I called my father early one morning in February to wish him a happy birthday.
“How are you doing?” he politely inquired.
“Oh you know, I’m just- BAAAAHHHHHHH URRGGHHH!”
“Oh. Well. Um, hang in there, sweetheart.”
And so, using the tears so instantly produced by hearing my father’s voice, I walked into the kitchen and when Zoe asked what had happened, I told her that my mother had developed breast cancer and was scheduled for surgery in a week’s time.

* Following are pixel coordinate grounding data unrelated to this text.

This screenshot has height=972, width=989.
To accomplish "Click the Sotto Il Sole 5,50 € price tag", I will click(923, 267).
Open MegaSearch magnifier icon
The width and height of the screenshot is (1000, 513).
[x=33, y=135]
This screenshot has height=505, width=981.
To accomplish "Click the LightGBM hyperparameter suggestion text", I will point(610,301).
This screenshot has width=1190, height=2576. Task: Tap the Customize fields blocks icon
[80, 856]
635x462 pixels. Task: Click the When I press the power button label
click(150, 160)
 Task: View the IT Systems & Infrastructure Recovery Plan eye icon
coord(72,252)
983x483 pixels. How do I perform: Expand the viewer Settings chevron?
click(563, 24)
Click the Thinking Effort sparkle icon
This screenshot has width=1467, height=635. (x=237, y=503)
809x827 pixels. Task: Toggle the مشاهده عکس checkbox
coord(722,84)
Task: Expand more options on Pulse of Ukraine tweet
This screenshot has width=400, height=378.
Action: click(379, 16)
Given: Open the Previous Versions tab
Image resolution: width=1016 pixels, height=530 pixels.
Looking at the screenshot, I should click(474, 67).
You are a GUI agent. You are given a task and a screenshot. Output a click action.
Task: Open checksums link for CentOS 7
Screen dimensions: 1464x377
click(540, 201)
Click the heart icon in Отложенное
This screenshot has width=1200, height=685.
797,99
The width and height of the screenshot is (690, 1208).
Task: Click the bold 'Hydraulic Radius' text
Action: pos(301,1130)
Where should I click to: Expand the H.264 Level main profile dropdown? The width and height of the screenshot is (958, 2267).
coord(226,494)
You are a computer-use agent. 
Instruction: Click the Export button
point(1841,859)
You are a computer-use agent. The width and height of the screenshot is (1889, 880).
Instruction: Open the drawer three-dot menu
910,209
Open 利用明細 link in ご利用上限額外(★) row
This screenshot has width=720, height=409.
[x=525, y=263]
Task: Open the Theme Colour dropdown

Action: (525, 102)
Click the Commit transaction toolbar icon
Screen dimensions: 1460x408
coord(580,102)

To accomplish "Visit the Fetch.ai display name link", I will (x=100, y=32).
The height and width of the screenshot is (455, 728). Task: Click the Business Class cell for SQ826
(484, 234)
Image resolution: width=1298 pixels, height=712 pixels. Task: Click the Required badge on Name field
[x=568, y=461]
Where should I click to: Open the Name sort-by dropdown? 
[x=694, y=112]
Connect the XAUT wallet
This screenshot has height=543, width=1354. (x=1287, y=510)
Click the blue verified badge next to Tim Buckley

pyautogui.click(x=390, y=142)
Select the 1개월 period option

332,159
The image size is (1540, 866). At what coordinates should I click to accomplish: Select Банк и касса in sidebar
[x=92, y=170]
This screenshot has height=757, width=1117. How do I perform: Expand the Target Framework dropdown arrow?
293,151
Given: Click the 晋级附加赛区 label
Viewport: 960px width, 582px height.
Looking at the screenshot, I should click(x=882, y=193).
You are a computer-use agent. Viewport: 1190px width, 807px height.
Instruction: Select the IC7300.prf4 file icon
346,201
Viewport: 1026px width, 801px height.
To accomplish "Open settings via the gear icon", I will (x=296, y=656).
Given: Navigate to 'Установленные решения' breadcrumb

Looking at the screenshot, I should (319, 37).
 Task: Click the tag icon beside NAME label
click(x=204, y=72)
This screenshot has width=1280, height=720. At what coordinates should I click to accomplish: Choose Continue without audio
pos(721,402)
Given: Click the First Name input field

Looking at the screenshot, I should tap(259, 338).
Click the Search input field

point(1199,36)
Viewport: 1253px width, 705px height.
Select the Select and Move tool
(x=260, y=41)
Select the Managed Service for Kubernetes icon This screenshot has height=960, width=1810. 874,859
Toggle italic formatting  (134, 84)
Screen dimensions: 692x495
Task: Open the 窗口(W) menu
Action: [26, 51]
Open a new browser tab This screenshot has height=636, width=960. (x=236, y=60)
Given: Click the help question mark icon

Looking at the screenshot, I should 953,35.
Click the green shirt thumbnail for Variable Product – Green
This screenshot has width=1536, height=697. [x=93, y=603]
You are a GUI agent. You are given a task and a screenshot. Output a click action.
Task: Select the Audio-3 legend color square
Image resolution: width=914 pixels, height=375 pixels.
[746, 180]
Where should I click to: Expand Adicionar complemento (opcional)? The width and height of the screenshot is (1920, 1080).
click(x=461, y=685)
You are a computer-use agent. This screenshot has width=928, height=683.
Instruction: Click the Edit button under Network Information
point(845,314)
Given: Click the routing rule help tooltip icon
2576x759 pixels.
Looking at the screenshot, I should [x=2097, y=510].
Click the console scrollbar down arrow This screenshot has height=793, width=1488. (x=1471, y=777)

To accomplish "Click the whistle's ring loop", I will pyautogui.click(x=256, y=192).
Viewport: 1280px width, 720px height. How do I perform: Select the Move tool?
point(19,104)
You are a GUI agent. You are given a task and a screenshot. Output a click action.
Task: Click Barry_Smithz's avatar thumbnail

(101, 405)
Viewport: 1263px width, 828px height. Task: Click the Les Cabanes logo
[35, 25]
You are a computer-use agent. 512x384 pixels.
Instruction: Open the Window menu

Over the next three days, before I climbed onboard a jam-packed flight that I was able to join after being granted compassionate priority, many of the students and teachers shared their personal stories about cancer with me. The school’s art teacher, in particular, took me under her wing, as her husband had been battling various types of cancer for years and was on his last legs. Most of the students, staff and boarders approached me privately to offer their condolences, love and prayers. Francois sat with me on the bucket and smoked, then took my hand and placed it on his crotch. Zoe cried and asked me not to leave. I smiled sadly and nodded.
A week later, as I sat in my parents’ sunny backyard in Sydney, sifting through the assortment of “Get Well” cards the South African children had made for my mother, I related this story to my friend Mark. He listened quietly, took a long pull on his beer, and squinted at the sky. “You’re going straight to hell,” he told me, and I figure he’s probably right.